They may not be glamorous, but they’re irresistible -- big dewy piles of parsley, tender and fragrant cilantro, floppy basil, fuzzy mint. We grab them reflexively, tossing them into shopping cart or market basket.
More often than not, we bring them back to our kitchens only to throw them into the bottom drawers of our refrigerators, where they languish until we toss them into a hasty pesto -- if we remember them at all.
But there’s a world of possibility out there besides pesto. These staple herbs, when used in ways that capture their sudden flavor and beauty, can transform a dish from ordinary to revelatory, especially if you use techniques that don’t compromise their essential qualities or exile them to the aesthetic side of the plate. A garnish is what the IRS can do to your wages -- not what you should be doing to parsley.
With that in mind, take a big bunch of parsley, either Italian or the curly kind -- their taste is as different as their appearance -- and mince it into fine confetti. Add some minced garlic and you have persillade, which is an appropriately beautiful name for something so utterly simple. Add lemon zest, and it becomes gremolata.
Ah, that’s all well and good. But what are they for?
Persillade is a key ingredient in the classic French bistro dish known as pommes persillade -- diced, sauteed potatoes with the persillade tossed in at the last minute for an amazing zing of flavor. Mixed with breadcrumbs, persillade traditionally goes atop rack or loin of lamb or roasted tomatoes a la provencale.
Gremolata, on the other hand, is the classic garnish for osso buco, veal shanks braised in broth, wine and tomatoes.
These aromatic additions not only have a way of ratcheting up the composition and flavor of dishes in a way that far exceeds their simple parts, they also add contrast in texture and flavor.
Clearly, there’s a reason the classics have endured: With osso buco, for example, the bright garlicky flavor of the gremolata offsets the richness of the braised veal, adding a zesty twang. A persillade adds a lovely herbal crunch to roasted halved tomatoes that would otherwise be just juicy; it pulls the dish together.
Of course anything that good deserves to be spun. Who said the uses of persillade -- or gremolata -- have to stop at the classics?
You can spoon them onto bruschetta topped with chopped, roasted portobellos or tomatoes. Stir them into soups or spread them atop grilled or roasted fish. Use them as a last-minute addition to roasted or blanched vegetables.
But why stop there? You can even play with the components of the mixtures themselves. Use mint or cilantro instead of parsley, orange peel instead of lemon, shallots instead of garlic. Add chopped anchovies or finely chopped tomatoes -- wouldn’t that be nice with basil? Cooking, like jazz, is the most fun when it’s a series of riffs on an idea. Pesto, shmesto.

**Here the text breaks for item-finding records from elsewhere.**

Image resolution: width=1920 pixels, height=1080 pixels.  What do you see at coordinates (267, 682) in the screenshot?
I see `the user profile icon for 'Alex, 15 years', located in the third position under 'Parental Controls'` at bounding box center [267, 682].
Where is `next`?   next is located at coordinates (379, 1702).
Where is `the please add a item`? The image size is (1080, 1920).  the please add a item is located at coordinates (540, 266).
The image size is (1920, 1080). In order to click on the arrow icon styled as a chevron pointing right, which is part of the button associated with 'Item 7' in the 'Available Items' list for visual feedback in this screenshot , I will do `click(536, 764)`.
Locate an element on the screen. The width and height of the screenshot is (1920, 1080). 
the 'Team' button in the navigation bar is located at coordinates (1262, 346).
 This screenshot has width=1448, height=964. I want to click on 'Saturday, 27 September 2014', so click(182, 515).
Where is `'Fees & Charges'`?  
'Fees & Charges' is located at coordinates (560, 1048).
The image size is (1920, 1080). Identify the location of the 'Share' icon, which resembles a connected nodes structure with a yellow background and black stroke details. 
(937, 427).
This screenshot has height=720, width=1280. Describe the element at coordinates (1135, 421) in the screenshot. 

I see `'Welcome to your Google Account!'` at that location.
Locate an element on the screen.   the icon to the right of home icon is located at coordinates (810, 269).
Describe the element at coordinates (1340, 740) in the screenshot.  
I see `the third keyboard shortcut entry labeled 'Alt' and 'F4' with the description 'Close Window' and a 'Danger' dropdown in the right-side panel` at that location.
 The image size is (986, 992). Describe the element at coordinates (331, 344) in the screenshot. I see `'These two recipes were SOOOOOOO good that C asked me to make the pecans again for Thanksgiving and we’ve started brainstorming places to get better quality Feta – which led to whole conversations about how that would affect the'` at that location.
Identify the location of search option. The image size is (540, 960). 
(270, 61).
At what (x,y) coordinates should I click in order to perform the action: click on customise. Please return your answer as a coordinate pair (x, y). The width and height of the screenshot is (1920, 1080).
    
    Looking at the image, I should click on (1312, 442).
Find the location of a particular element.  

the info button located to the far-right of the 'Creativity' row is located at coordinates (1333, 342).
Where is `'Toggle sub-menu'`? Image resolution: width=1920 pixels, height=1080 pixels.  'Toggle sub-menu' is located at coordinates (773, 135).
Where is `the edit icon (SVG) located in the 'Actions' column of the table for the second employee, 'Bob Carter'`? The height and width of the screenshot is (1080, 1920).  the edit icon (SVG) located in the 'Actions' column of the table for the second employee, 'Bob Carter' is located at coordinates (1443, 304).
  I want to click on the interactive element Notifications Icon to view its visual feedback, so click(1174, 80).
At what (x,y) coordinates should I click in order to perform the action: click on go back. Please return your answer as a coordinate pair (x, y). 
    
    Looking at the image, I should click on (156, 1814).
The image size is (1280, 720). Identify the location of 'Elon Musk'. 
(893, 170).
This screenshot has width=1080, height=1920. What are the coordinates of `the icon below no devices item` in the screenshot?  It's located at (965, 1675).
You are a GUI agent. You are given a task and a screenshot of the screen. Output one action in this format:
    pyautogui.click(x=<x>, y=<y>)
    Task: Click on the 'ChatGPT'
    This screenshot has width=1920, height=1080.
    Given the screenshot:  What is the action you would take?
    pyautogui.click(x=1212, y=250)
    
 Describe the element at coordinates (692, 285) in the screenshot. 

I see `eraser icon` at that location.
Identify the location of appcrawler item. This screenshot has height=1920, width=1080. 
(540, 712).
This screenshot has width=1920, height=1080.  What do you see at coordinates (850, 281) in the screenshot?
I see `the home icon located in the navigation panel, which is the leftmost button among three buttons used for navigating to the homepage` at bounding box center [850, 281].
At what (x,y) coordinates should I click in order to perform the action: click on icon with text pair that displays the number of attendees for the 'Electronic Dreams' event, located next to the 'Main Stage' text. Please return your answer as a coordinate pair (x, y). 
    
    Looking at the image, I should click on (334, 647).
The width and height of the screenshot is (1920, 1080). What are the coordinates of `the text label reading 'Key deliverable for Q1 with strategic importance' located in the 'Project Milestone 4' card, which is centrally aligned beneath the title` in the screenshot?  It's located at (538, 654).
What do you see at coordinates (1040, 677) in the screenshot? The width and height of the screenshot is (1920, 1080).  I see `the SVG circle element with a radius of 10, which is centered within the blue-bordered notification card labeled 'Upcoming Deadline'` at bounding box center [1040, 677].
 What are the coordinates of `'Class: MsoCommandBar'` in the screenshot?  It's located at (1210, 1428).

The trick is to keep the herbs’ integrity: You want a light fluffy pile of them, not a sodden mass of discoloring green bits. So chop them by hand, with a very sharp knife. And chop whatever you add to the mixtures separately. If possible, you also want to prepare them at the last minute, as fresh herbs -- particularly basil and mint -- discolor quickly. Keeping the ingredients separate also prevents the moisture that they all contain from bleeding together and further discoloring them. It may seem like busy work, but the care you take with your fresh herbs will translate into your finished dishes. Likewise, you don’t want to use old or wilted herbs for persillade, gremolata and their cousins. Smell your herbs before you buy them to make sure they’re as aromatic as they should be. Certainly taste them before you cook -- you want to be sure they’re fresh and pliant and still aromatic before you go to the trouble of mincing them into an enormous pile.
To keep the flavors bright, add the mixtures at the end of the cooking process (if it’s a long one) instead of at the beginning. You want a little heat to take the edge off the garlic, but not enough to compromise the herbs, to dim their flavor and color. Slow-roasted tomatoes are heavenly, caramelized, their flavors concentrated like sun-dried tomatoes. But the two hours it takes to achieve this would reduce the persillade to crispy brown flecks, its flavors and colors long gone. But if you add it at the end, the garlic mellows and the herbs marry with the glorious tomatoes, providing a fresh contrast with the deep flavors. The parsley provides a bright counterpoint to the incredible depth of the tomatoes. The flavors complement each other but don’t get lost among themselves. Basil would be great in this one too.
Likewise, you can use a mint gremolata as a late-addition blanket on a rack of lamb instead of the expected persillade. Fresh mint has a cool bite that marries beautifully with the lamb -- it recalls the mint jelly that your mother used to pair with it, but without the wobbly sweetness.
Or stir a cilantro-anchovy-lemon mixture into a potato leek soup. The sassy cilantro provides a contrast in flavor and color, and the anchovies work wonderfully with the creamy potato puree. The lateness of the addition gives you the best of both worlds, as the brunt of the rawness is tempered slightly. But the zest remains the same.